Once the library is prepared, you can use your chosen sequencing platform to sequence your cDNA library to your desired depth and requirements. Once your transcript data has been produced, you can map the data to your reference genome or assemble it de novo if no reference is available. The alignment process can be complicated by the presence of splice variants and modifications, and the choice of reference genome used will also vary how difficult this stage is. Software packages such as STAR are useful at this stage, as are quality control tools like Picard or Qualimap.13 De novo assembly will allow for the discovery of novel transcripts in addition to those already known.

RNA-seq data analysis

After the alignment stage, you can focus on analyzing your data. Tools like Sailfish, RSEM and BitSeq13 will help you quantify your transcription levels, whilst tools like MISO, which quantifies alternatively spliced genes, are available for more specialized analysis.14 There is a library of these tools out there, and reading reviews and roundups are your best way to find the right tool for your research.

To sum up, modern-day RNA-seq is well established as the superior option to microarrays and will likely remain the preferred option for the time being.  

Challenges of RNA-seq

Significant progress has been made in the field of RNA-seq over the last decade or so. The associated costs have reduced significantly while throughput has increased, sequence fidelity is far superior to earlier iterations of the NGS technologies and the availability of data analysis tools and pipelines has improved tremendously. However, there remain a number of challenges for scientists to bear in mind when considering RNA-seq experiments. These include:

Isolating sufficient, high-quality RNA – while the sample quantity requirements for RNA-seq analysis have reduced drastically, it is still important to ensure you are able to obtain sufficient RNA to fulfill all your analysis requirements, including repeats if necessary. It is also important to bear in mind that, while you may isolate total RNA, depending upon your experimental question, you are likely only to be sequencing a fraction of this (typically messenger RNA (mRNA)), further reducing your sample quantity. This must also be of high quality and purity as poor samples are likely to lead to poor results, or in some cases failure within the library preparation protocol. The quality and concentration of RNA can be determined using UV-visible spectroscopy. Unlike DNA, RNA degrades rapidly so it important to treat samples with care at all stages of isolation and purification. Degradation may not be uniform, hindering the comparison of transcription levels between genes. Low-level transcripts may be lost from the sequenced population altogether.

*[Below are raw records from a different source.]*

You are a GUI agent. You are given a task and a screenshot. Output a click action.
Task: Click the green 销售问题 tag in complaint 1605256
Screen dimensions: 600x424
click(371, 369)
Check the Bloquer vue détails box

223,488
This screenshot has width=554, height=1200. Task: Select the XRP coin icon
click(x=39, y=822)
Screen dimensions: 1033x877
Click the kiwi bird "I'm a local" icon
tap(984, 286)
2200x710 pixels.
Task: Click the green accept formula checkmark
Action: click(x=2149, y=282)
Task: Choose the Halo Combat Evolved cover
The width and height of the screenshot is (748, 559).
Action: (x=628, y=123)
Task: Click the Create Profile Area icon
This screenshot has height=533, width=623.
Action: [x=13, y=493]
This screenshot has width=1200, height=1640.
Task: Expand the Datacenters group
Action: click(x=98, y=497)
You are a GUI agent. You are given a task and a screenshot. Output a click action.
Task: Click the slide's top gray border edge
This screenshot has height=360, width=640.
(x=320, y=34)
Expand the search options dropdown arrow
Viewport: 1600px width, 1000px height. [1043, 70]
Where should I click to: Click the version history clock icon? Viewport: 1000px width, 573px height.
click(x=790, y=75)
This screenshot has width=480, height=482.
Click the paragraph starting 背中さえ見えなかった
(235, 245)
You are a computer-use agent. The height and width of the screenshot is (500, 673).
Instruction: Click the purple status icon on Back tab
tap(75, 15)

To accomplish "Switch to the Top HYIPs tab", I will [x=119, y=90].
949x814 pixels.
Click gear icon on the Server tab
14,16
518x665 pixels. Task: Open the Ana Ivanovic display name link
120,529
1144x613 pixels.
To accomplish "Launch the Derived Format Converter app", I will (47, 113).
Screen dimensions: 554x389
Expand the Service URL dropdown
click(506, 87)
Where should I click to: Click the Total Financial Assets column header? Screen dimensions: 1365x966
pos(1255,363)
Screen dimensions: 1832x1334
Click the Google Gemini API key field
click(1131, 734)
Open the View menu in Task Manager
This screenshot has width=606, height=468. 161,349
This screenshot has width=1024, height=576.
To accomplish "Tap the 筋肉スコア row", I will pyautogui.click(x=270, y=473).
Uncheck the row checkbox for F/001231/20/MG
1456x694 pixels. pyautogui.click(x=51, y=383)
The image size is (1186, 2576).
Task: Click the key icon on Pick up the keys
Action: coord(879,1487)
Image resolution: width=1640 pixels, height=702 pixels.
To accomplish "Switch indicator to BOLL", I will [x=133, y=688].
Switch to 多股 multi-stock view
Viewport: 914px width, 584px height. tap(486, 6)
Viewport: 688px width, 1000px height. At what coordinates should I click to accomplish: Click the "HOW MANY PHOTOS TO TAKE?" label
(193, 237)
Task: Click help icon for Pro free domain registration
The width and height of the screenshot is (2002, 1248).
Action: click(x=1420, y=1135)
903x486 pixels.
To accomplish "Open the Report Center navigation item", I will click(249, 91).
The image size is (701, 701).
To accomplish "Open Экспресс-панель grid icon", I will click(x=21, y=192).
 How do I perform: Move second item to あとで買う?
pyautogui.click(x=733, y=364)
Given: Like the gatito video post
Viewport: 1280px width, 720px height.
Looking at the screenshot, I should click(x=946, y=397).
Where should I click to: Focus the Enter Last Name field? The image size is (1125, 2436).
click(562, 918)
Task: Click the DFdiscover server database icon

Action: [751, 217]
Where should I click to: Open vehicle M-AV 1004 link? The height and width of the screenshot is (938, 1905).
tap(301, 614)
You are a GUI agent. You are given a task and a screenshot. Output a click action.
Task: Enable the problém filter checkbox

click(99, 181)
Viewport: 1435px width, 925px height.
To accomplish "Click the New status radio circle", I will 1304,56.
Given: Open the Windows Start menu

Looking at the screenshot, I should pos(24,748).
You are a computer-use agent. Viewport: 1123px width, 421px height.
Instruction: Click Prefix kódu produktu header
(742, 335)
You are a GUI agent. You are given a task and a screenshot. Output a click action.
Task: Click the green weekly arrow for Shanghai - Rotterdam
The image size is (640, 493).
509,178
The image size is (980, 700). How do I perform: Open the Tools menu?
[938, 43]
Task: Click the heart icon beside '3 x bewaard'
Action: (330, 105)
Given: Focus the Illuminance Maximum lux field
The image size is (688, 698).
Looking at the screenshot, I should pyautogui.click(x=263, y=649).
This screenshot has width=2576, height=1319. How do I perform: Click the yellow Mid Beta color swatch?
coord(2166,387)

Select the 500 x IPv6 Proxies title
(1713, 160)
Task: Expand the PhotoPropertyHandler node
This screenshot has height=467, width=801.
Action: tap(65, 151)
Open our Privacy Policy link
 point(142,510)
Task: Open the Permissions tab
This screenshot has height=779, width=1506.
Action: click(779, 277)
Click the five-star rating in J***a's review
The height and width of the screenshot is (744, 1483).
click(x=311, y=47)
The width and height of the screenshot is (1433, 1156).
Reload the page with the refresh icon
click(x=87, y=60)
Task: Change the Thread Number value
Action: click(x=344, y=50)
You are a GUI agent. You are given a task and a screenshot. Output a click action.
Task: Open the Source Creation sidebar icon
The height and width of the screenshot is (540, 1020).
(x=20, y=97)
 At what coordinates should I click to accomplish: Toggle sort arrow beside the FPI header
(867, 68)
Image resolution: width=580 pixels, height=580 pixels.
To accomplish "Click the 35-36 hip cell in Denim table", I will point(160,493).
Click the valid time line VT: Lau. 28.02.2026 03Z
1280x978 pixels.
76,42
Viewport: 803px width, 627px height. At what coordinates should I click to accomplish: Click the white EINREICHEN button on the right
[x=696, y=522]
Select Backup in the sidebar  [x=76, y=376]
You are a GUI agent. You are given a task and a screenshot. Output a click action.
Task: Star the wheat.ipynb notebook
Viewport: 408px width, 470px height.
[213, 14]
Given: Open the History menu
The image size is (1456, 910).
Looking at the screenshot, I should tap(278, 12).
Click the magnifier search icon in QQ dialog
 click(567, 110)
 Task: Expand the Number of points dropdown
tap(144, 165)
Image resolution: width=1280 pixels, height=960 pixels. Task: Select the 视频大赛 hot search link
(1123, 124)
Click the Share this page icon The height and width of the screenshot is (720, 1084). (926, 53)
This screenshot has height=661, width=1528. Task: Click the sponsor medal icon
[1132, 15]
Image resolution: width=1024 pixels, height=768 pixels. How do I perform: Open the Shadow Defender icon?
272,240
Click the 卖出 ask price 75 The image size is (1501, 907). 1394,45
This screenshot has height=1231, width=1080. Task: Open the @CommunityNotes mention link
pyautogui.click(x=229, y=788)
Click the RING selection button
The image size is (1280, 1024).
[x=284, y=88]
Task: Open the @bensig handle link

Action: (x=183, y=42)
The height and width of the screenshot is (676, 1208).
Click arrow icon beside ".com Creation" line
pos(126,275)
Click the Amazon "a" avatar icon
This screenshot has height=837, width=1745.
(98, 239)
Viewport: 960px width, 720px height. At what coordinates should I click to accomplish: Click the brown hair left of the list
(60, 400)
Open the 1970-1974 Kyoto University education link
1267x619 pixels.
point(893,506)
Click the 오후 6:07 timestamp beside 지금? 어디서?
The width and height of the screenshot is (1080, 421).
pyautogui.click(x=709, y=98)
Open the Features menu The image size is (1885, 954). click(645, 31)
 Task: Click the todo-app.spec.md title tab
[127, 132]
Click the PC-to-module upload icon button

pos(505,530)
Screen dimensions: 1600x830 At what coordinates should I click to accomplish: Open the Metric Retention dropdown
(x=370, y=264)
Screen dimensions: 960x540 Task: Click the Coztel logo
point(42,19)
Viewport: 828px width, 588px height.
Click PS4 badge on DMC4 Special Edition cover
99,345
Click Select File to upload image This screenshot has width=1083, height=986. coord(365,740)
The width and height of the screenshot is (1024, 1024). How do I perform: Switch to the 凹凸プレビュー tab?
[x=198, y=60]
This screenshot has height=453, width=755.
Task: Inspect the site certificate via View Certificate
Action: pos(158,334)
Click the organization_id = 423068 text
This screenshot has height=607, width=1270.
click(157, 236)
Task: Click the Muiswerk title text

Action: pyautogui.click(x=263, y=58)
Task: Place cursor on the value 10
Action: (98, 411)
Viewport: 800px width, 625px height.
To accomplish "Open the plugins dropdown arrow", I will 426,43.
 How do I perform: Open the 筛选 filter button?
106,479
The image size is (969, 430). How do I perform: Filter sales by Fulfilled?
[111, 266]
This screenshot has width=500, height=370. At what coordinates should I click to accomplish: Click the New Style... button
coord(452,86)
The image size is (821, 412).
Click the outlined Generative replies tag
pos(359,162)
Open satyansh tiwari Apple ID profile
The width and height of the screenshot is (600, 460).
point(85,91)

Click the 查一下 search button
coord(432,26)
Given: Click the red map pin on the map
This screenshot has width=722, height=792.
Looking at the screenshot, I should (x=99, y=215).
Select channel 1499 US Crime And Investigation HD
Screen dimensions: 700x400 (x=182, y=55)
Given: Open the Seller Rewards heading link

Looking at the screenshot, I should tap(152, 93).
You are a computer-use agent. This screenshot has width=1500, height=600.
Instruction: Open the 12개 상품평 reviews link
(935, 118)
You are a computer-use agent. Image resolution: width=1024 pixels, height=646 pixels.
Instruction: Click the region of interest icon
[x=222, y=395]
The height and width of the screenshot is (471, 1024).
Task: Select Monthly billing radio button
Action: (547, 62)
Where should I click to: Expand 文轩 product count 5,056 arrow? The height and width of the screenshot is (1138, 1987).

The impact of sample pooling – pooling samples prior to library preparation (without the use of barcoding) can reduce sequencing effort and costs or enable sequencing in cases where sample quantities are very limited. However, it is important to account for this during data analysis, with one such pool considered to be one biological replicate, not however many samples went in to making up the pool. Variations between the pooled samples can lead to misleading results and statistical issues so possible implications should be considered during the experimental design process.

Trading-off sequencing depth against sample number – It may seem appealing to get as many samples done in a single sequencing run as possible to reduce costs and machine time. However, this comes at a cost. The more samples are multiplexed, the fewer reads will be obtained for each of those samples. With reducing read depth comes mounting uncertainty as to the reliability of the sequences obtained. Sequencing technologies are still far from perfect, and mistakes are made in reads. It is therefore important to find the sweet spot between obtaining sufficient read depth to give confidence in the quality and fidelity of the sequencing data obtained and maximizing sequencing capacity to ensure sufficient biological replicates can be analyzed to give meaningful data.